N°9 – Olivier Arsac  (adjoint en charge de la sécurité) : « Moudenc avait promis plus de sécurité durant la campagne. Avec Olivier Arsac ils sont passés aux actes. Que l’on aime ou pas cette politique on est bien obligé de reconnaître que les dossiers avancent en la matière. Arsac c’est donc la droite du maire … », avance Stéphane Thépot. Stéphanie Mora préfère nuancer : « J’ai l’impression qu’Arsac c’est la vitrine. Tout est fait au cabinet. »

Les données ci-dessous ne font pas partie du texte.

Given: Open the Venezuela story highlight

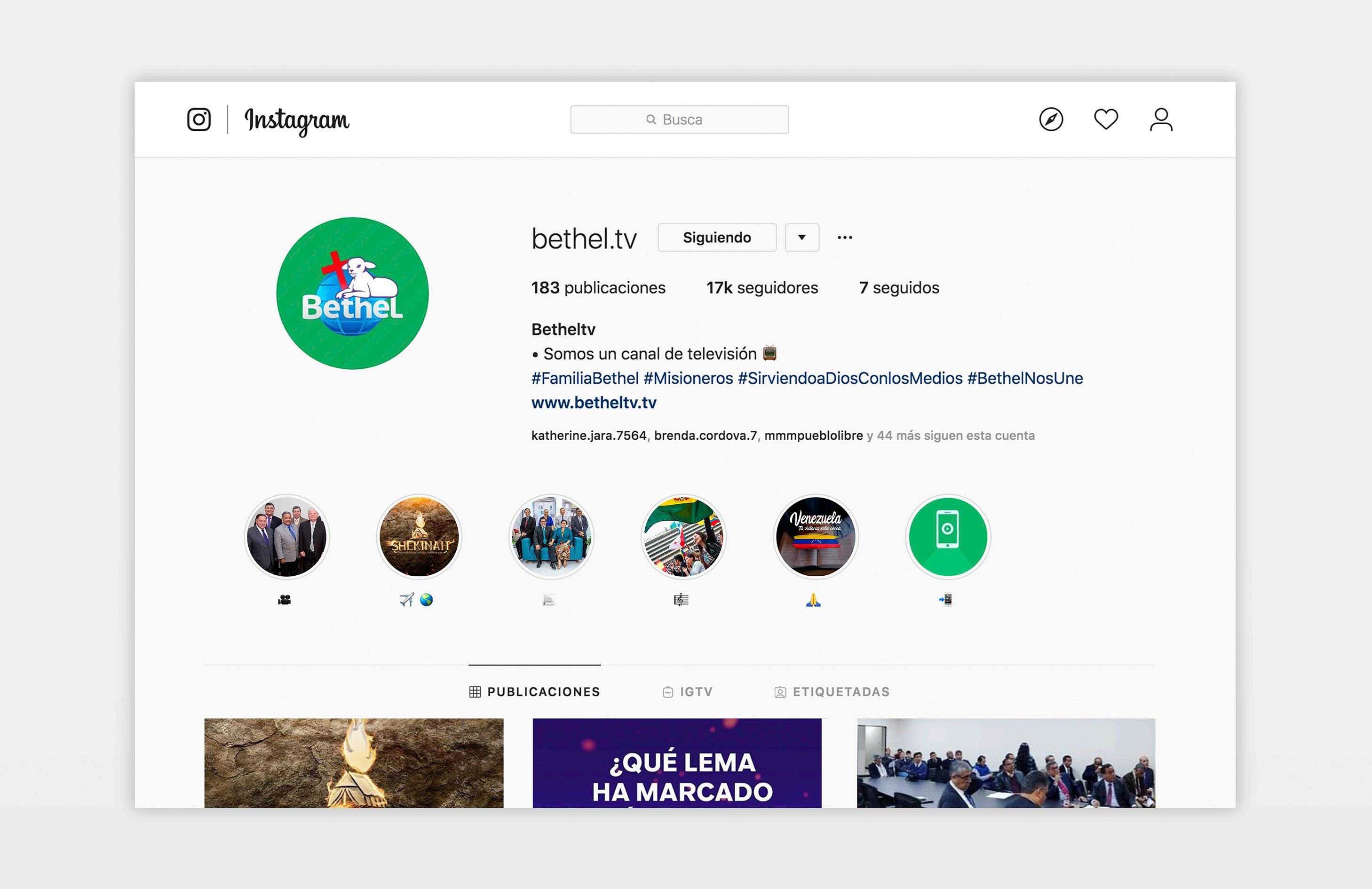Looking at the screenshot, I should coord(815,537).
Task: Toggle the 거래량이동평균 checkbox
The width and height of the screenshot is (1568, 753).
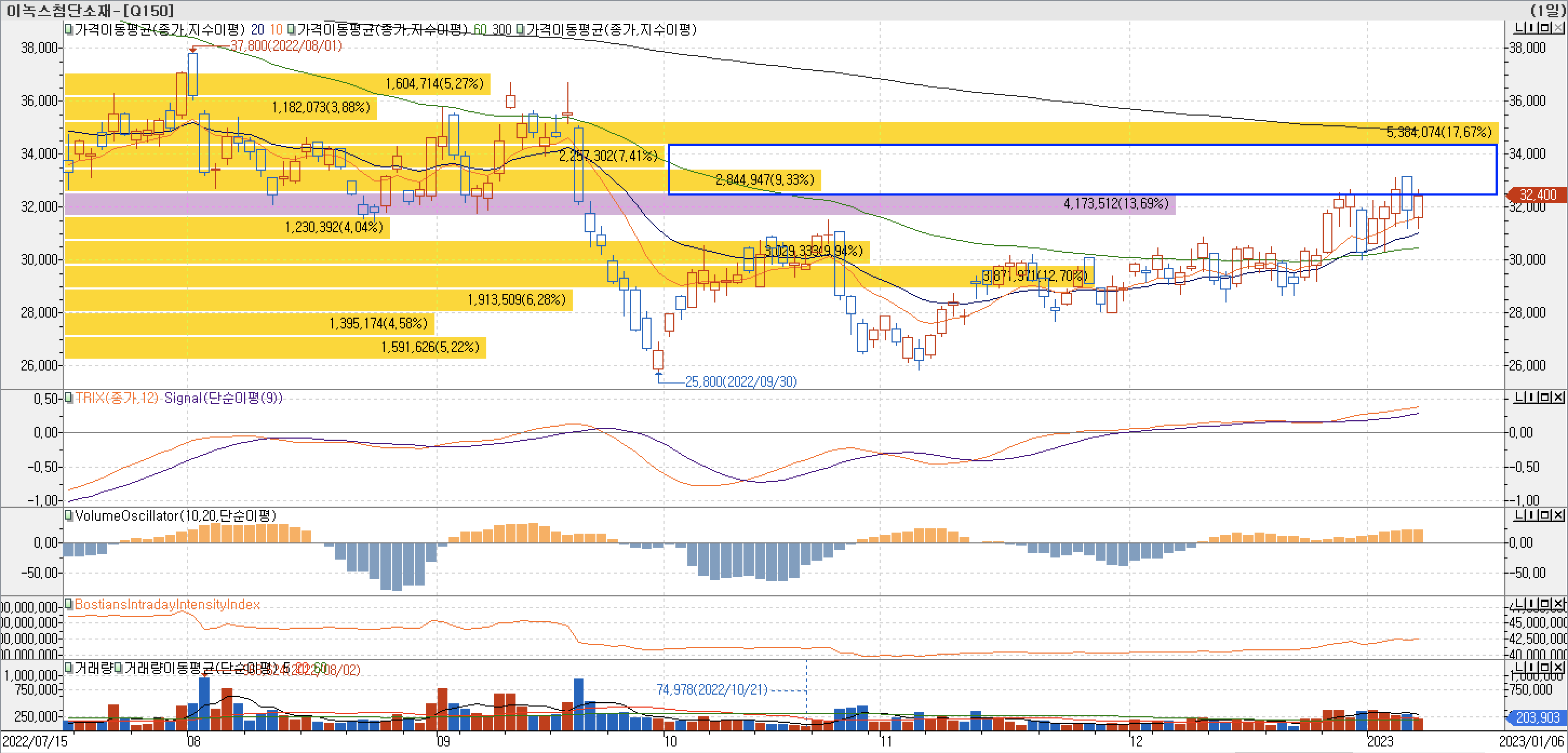Action: pyautogui.click(x=119, y=668)
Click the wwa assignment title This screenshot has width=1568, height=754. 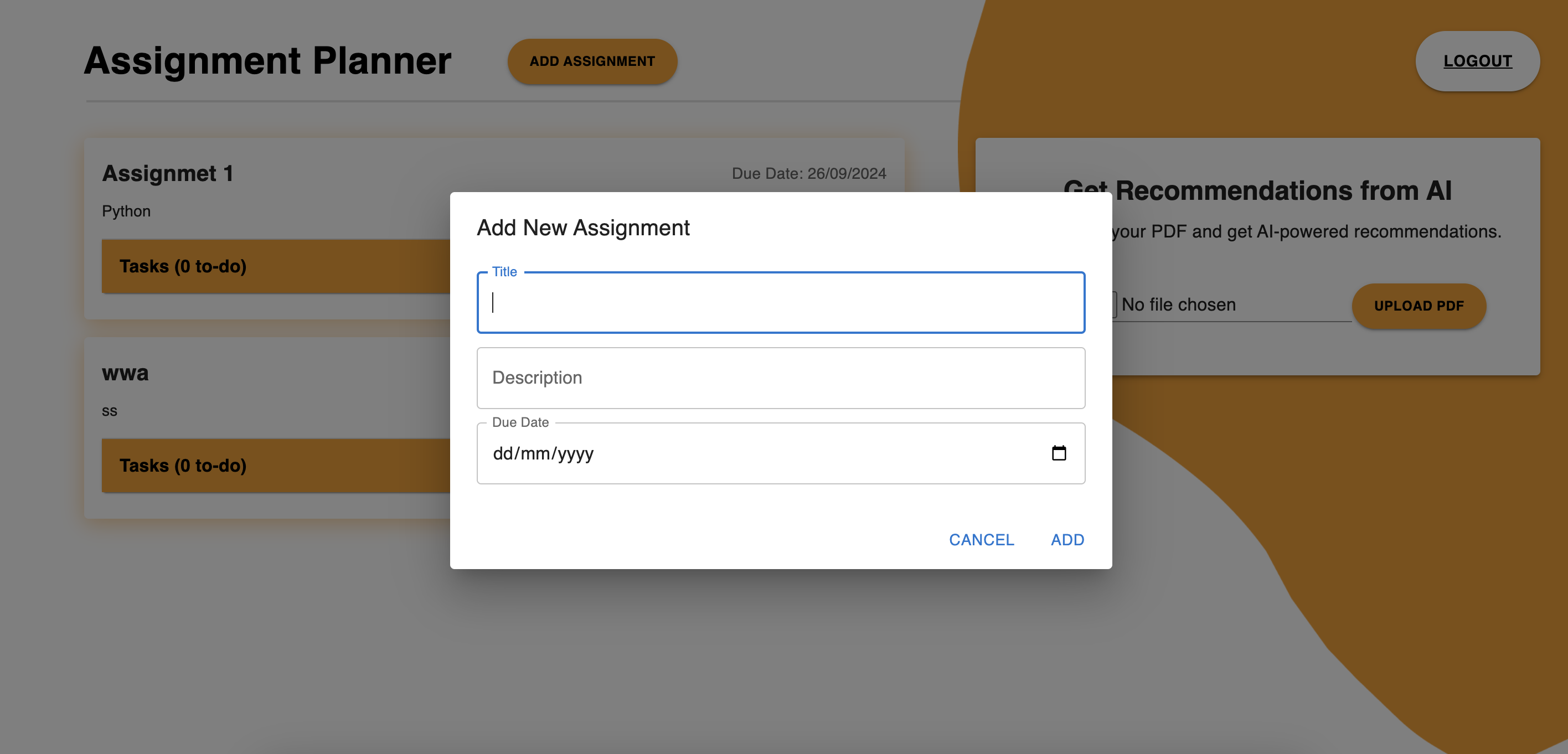tap(125, 373)
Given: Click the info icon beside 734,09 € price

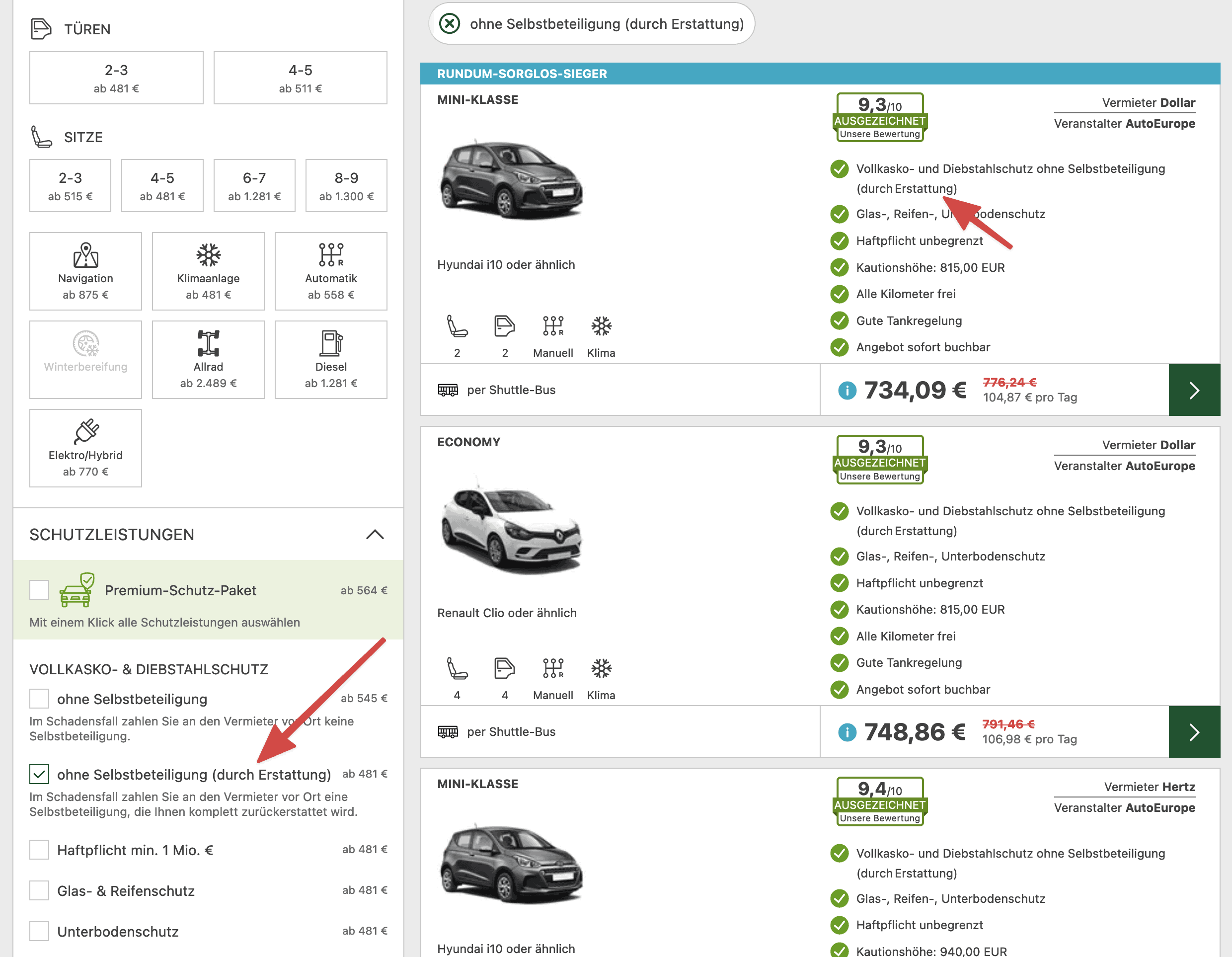Looking at the screenshot, I should tap(847, 390).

N°10 – Laurence Arribagé (adjointe en charge des sports, députée) : « Elle est indispensable. Pour les Toulousains Moudenc et Arribagé forment un tandem », commente l’élu de la majorité. « Elle n’est pas présente, et certains dossiers sont désormais traités par ses collègues Marie-Hélène Mayeux Bouchard et Samir Hajije. Mais au final ce n’est pas si grave, car les services liés à sa délégation sont parmi les plus performants de la mairie », juge un collaborateur de l’opposition.

 

Les flops de ce début de mandat

Francis Grass (adjoint à la culture) : Peu présent et peu habile dans le dialogue avec les acteurs culturels.

Djillali Lahiani (adjoint à la jeunesse et aux activités socioculturelles) : Il est sous surveillance du cabinet du maire et certains de ses collègues le suspectent même d’avoir usé de son influence dans certains quartiers pour faire campagne contre eux lors des dernières élections départementales.

Frédéric Brasiles (conseiller municipal délégué aux fêtes et manifestations) : Lui aussi est sous surveillance. Son comportement fait débat, y compris au sein de la majorité.

Françoise Roncato (adjointe en charge de l’animal dans la ville, maire de quartier) : « Elle ne peut plus mettre les pieds aux Izards », confie un collaborateur de l’opposition.